All mortgage brokers have to offer you the option to pay a fee. By paying a fee, you can be more confident that they’re looking out for your interests.
Should you pay mortgage broker fees?
It can sound like a no-brainer to go for a fee-free mortgage broker, but sometimes it’s worth going for a broker who charges fees or commission from their clients.
This is because different brokers have different business models, and they make their money in different ways. Some brokers specialise in turning around businesses quickly. These brokers only tend to work with “mainstream” residential mortgages, because these deals are much simpler to arrange. The criteria for eligibility tends to be clearer, and less documentation and admin is needed.
If these brokers can turn around enough business quickly enough, they’ll make a decent profit simply from all the proc fees they’re getting, so they can afford not to charge their clients on top of that.
So, if you’re:
- Looking for a simple residential mortgage or remortgage
- In full-time employment, with a job that pays you a regular salary
- Not ultra-high net worth
You can probably find a fee-free broker who will get you a good deal.
Other brokers specialise in clients with more complex needs, such as those who are:
- Very high net worth
- Buying a property to let it out (buy to let)
- Using Help to Buy, or another affordable housing government scheme
These cases take time to process, the eligibility criteria can be very complicated, and lenders often need to see a lot more documentation before they can process an offer.
This means the brokers on these cases need more time to get your mortgage from initial application to completion, so the proc fee they get from the lender at the end isn’t enough in itself to be worth their time. That’s why they charge additional fees, whether these are based on commission or a flat fee up-front.
This is why most fee-free brokers won’t deal with clients with complex needs. For example, Trussle, the fee-free digital-only mortgage broker, asks you before you sign up if you’re using Help to Buy. Say yes, and you’ll get a message telling you you’re not suitable for the service.
How you pay mortgage broker fees
You can usually choose when to pay your mortgage broker fees. You can either pay them up front, or you can add them to your mortgage, and your lender will pay the broker’s fees up front.
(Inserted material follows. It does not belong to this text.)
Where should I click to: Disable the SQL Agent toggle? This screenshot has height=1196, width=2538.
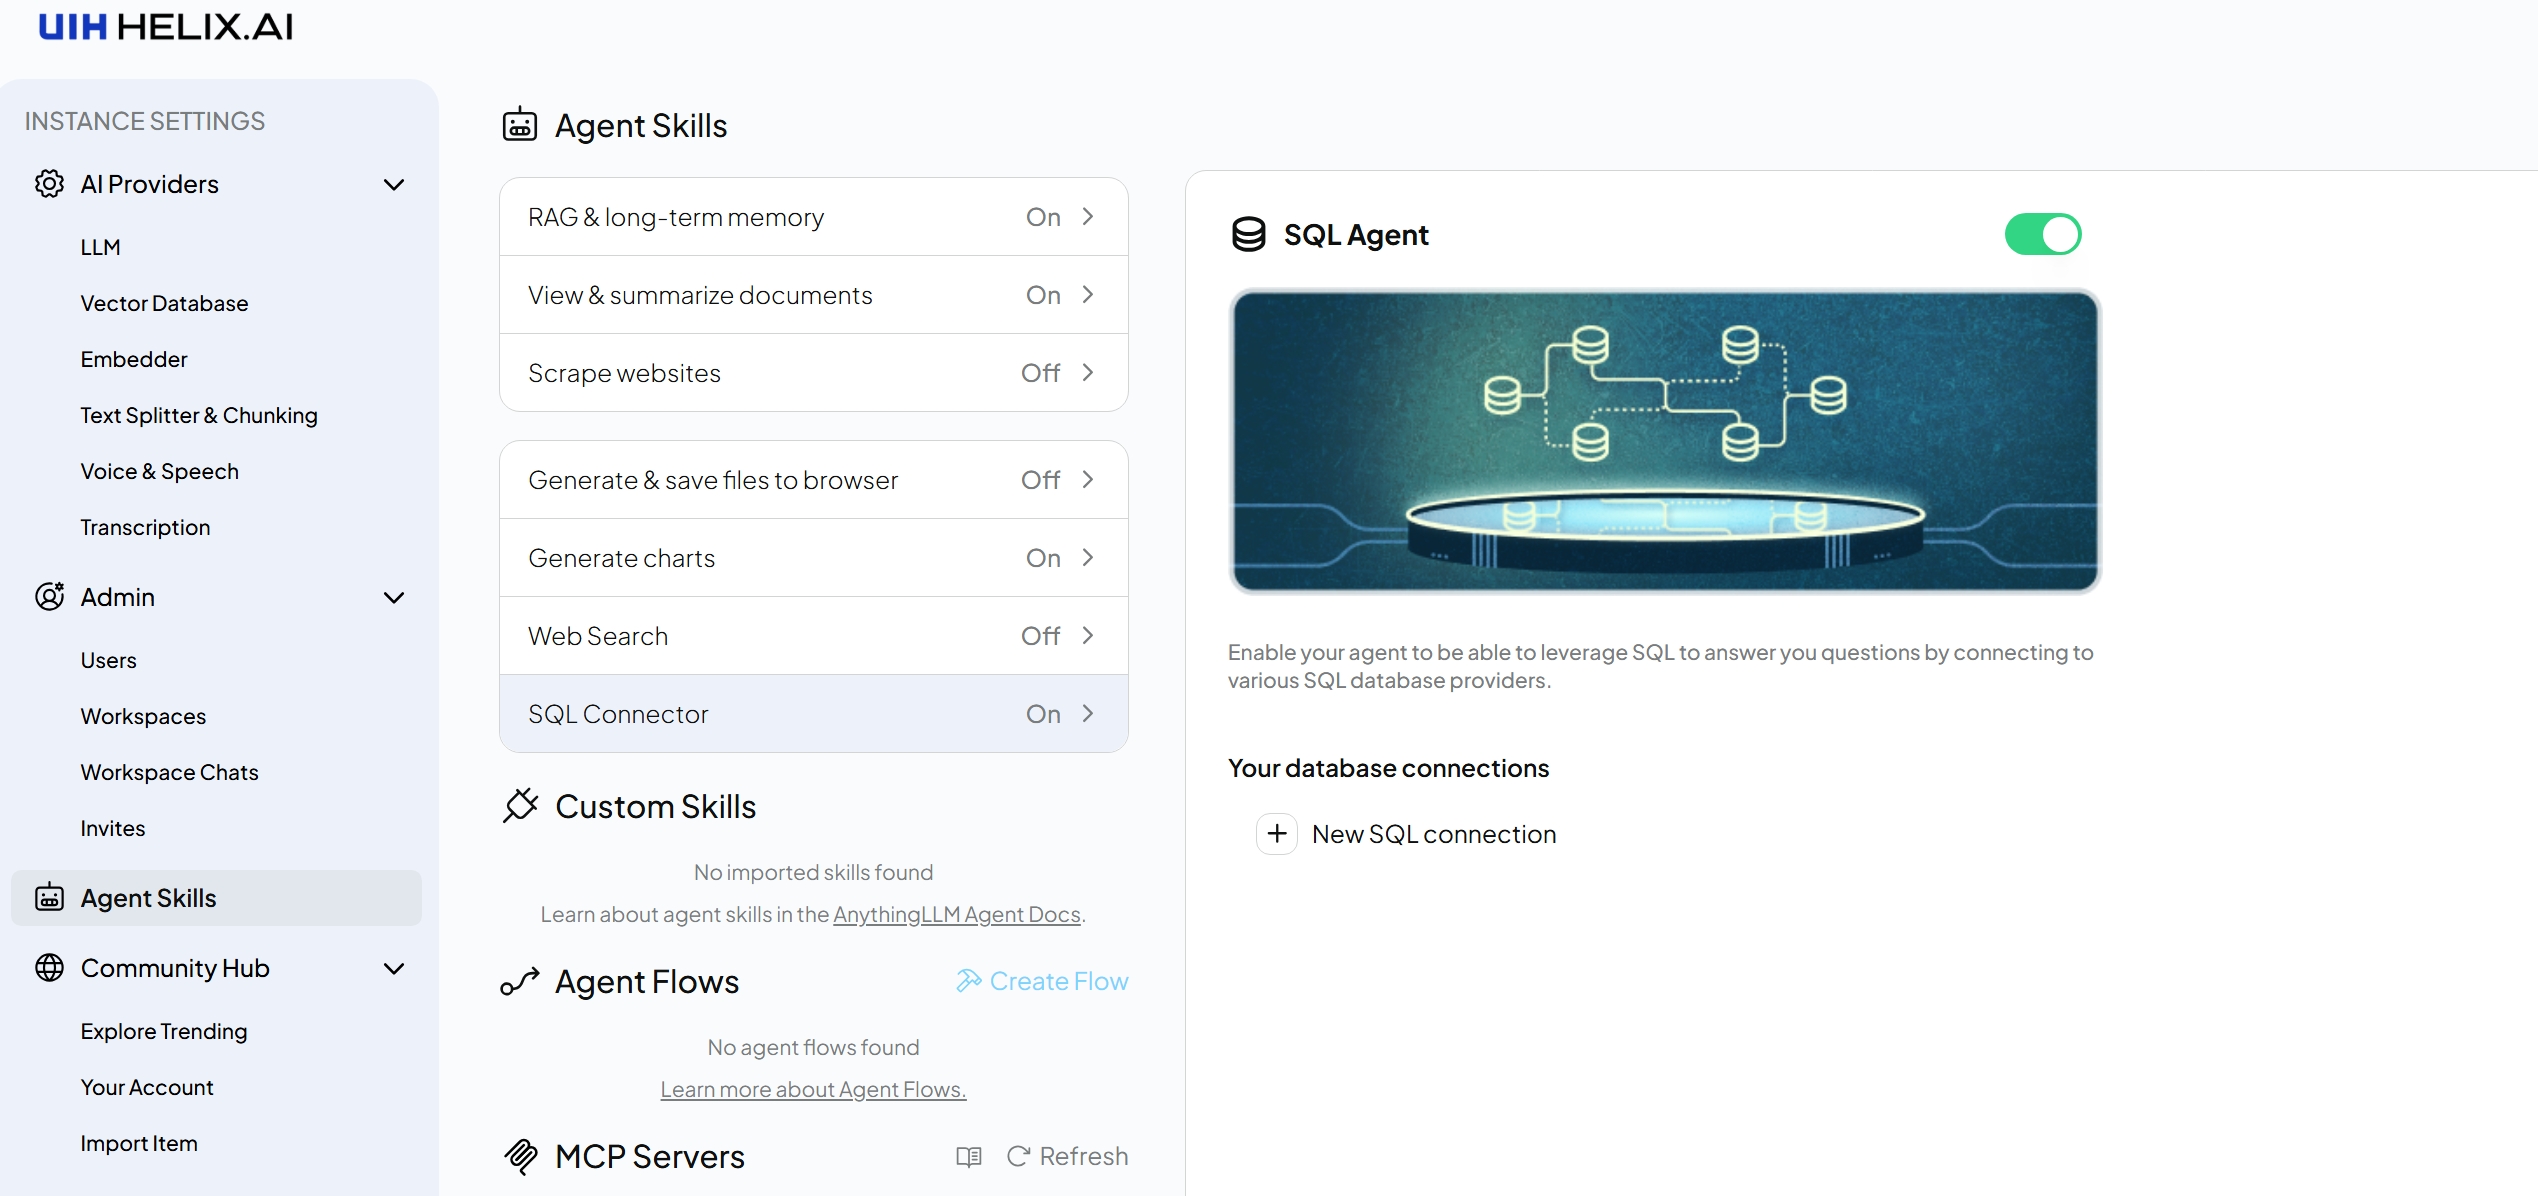(2043, 233)
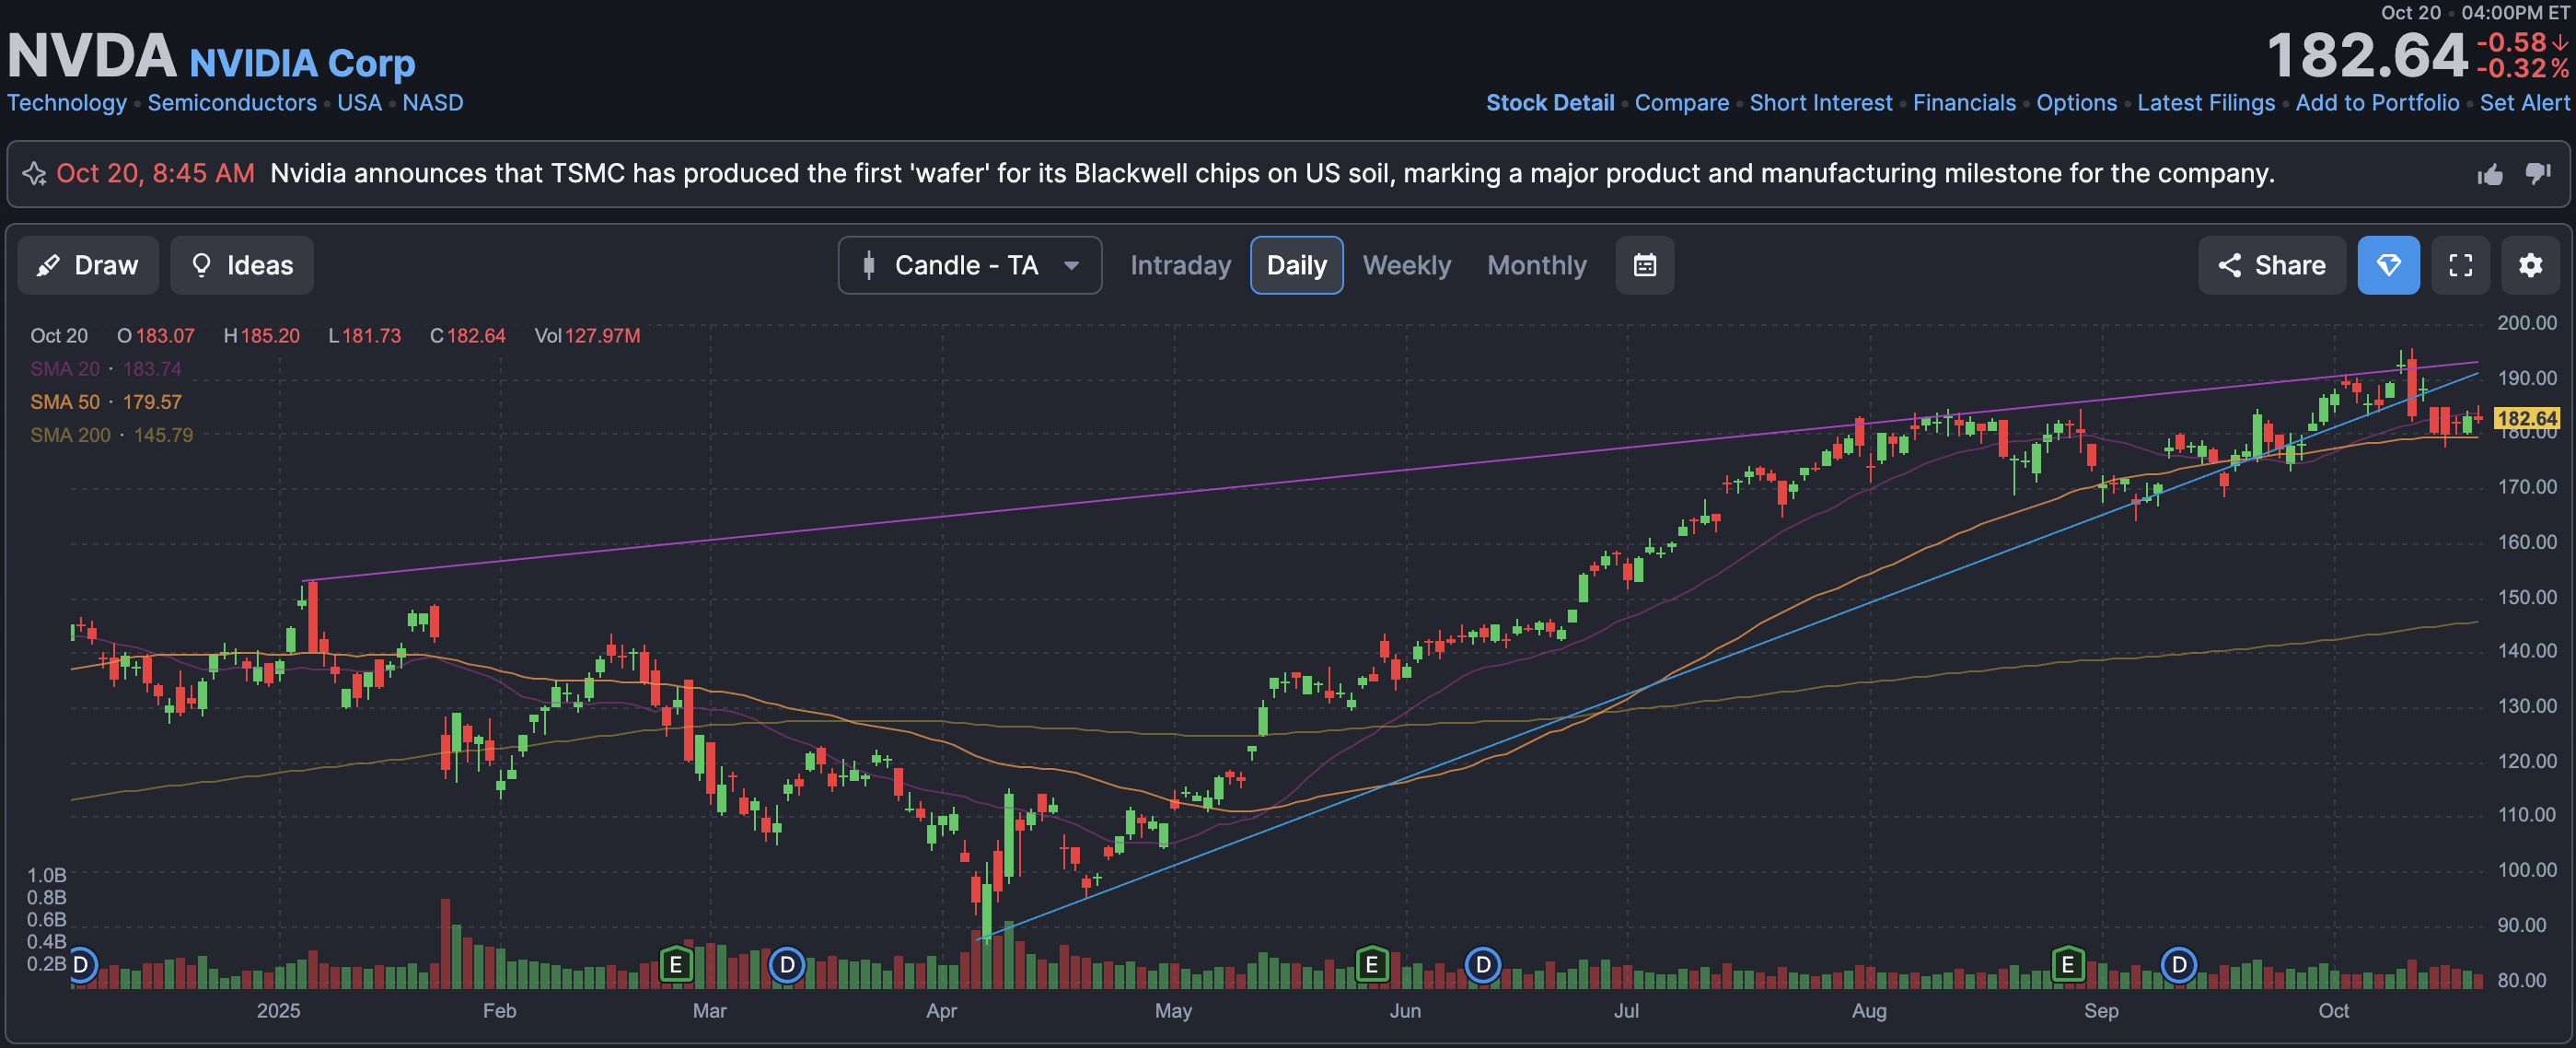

Adding your broker fees to your mortgage is a good option if you don’t have the money available to pay up front. The downside is you’ll then get charged interest on them, so the fees will be more expensive overall than they would have been if you’d paid up-front.
If you use a broker, you need to factor their fees into the overall costs of buying a house, along with things like:
- Arrangement fees
- Valuation fees
- Booking fees
- Higher lending charges
- Legal and survey fees
Different mortgage brokers charge different fees, so it’s worth comparing them and reading customer reviews before you go ahead and use them to get a mortgage.